Associate professor at UVSQ
Hold an industrial excelence chair about hydraulic domestication. Humboldtian Fellow.

Dr. Samer Alfayad


Nowadays, actuating robotic systems is still one of the biggest challenges. High performances in actuation are needed to enhance behaviours of these systems, while more and more requirements are needed for safety, compliant and human-friendly. Especially, since new generation of robotic systems have to interact with humans and with the environment. This interaction is essential not only in the field of humanoid robotics, it is also applicable to rehabilitation devices, such as prothesis and orthesis. For instance, within the field of humanoid robotics, essential and desirable properties for actuators have to include: 1) high power to mass ratio; 2) ability to produce high torque at low speed; 3) highly integratable (reduction of occupied volume); 4) able to generate smooth human-like movements.


Actuation of robotic system such as humanoid robots is basically based on two major solutions: 1) Electric; and 2) Hydraulic. Electric actuation is typically used for humanoid robots. It is worthy to note that electric actuators have the advantages of reduced cost and their easiness of usage and control. However, a number of disadvantages appear when using electric motors with mechanical reduction device. First of all, due to the quasi-rigid connection between the motor and its payload, without developing a specific control algorithm or adding supplementary mechanical components, it is difficult to produce the stiffness changes needed for safety. Another interesting technology to actuate robotics systems such as humanoids is the use of hydraulic energy. This technology, based on a hydraulic central group, showed exceptional performances in these last years. However, the hydraulic central group solution suffers from several drawbacks. First, and in our opinion the major one, is related to the whole system dimensioning leading to the necessity to satisfy the worst case requirements in terms of flow and pressure needed by all the joints. Another disadvantage, is linked to the the increase of the whole size and the weight of the system, due to, one servo-valve has to be included for each hydraulic actuator. Carrying on the hydraulic central group limits drastically the use of this technology in the case of the development of autonomous systems. The used servo valves to control hydraulic actuators leads also to severe decrease in back-drivability. Further drawback concerns the hydraulic tubes passing through the joints needed to connect the hydraulic motors to the central group. This induces an increase of potential leakage in the connections and pressure drop.

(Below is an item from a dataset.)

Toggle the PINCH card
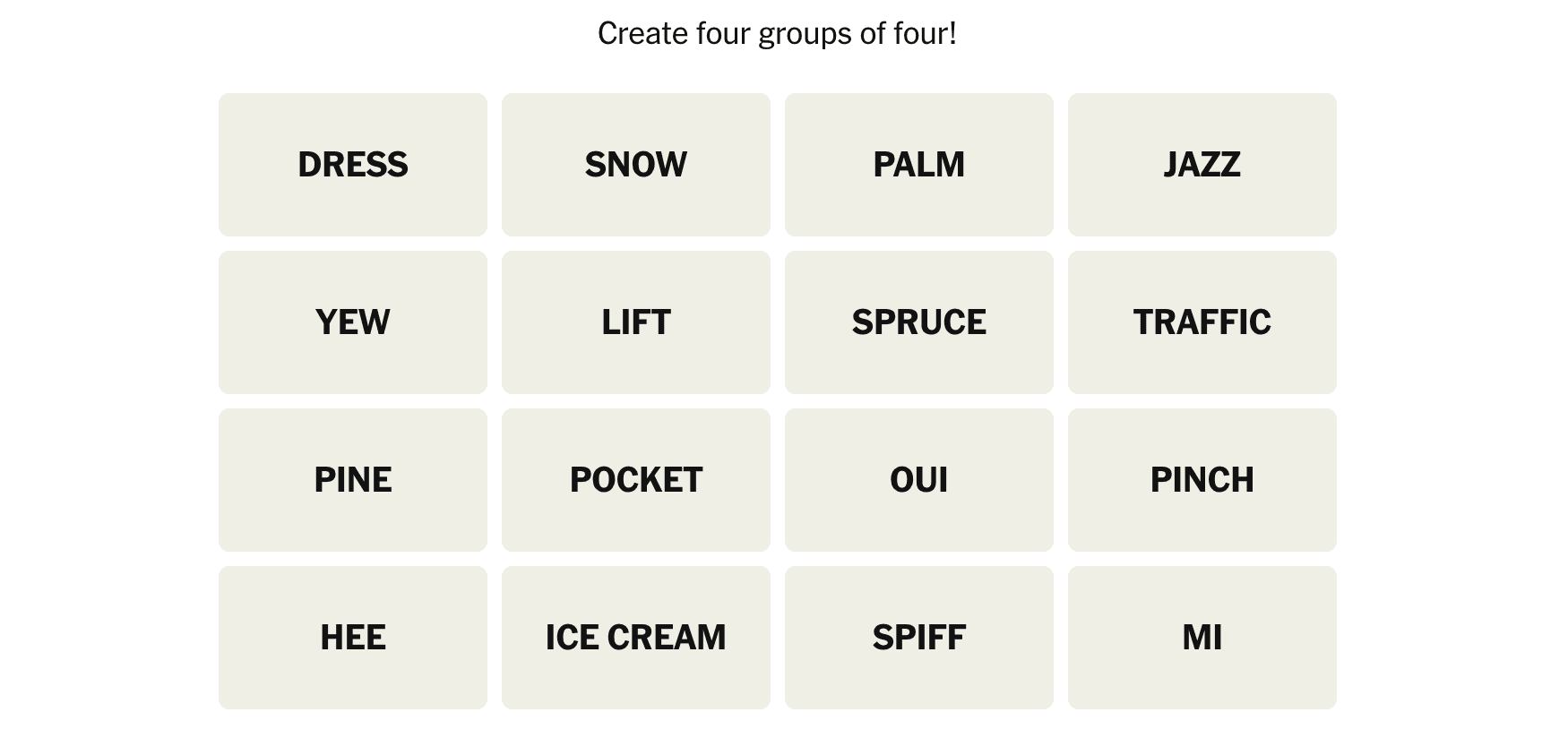Image resolution: width=1568 pixels, height=738 pixels. (1202, 480)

The proposed solution is based on the possibility to merge the above mentioned solutions, in order to take benefit of their advantages. This leads to a technology named Hydrostatic Transmission. The mean idea is to create the hydraulic energy independently for each joint. In this case, hight torque and fluid motion are easy to be produced, pressure can be optimized for each joint, no pipes will passe through the joints. Two possibilities to control the hydrostatic transmission. First one, is to use a fixe displacement pump with electro motors, then the system can be controlled by controlling the motor's speed. the other technology is to used a variable displacement pump with integrated servo-valve, in this case the system can be controlled by the servo-valve or by the motor, which give more possibilities to realize the need motion. for this reason, our hydrostatic transmission is using a integrated servo-valve to control the system.


A new high performance Integrated Electro-Hydraulic Actuator (IEHA) was developed in collaboration between LISV,BIA and ICS. Figure1 show a simplified model of the proposed system. The shaft (1) is connected with electric motor, which is assumed to rotate at high speed. The pistons (2) rotate with the shaft and slide on an inner roller bearing part inserted itself in a carriage (3). 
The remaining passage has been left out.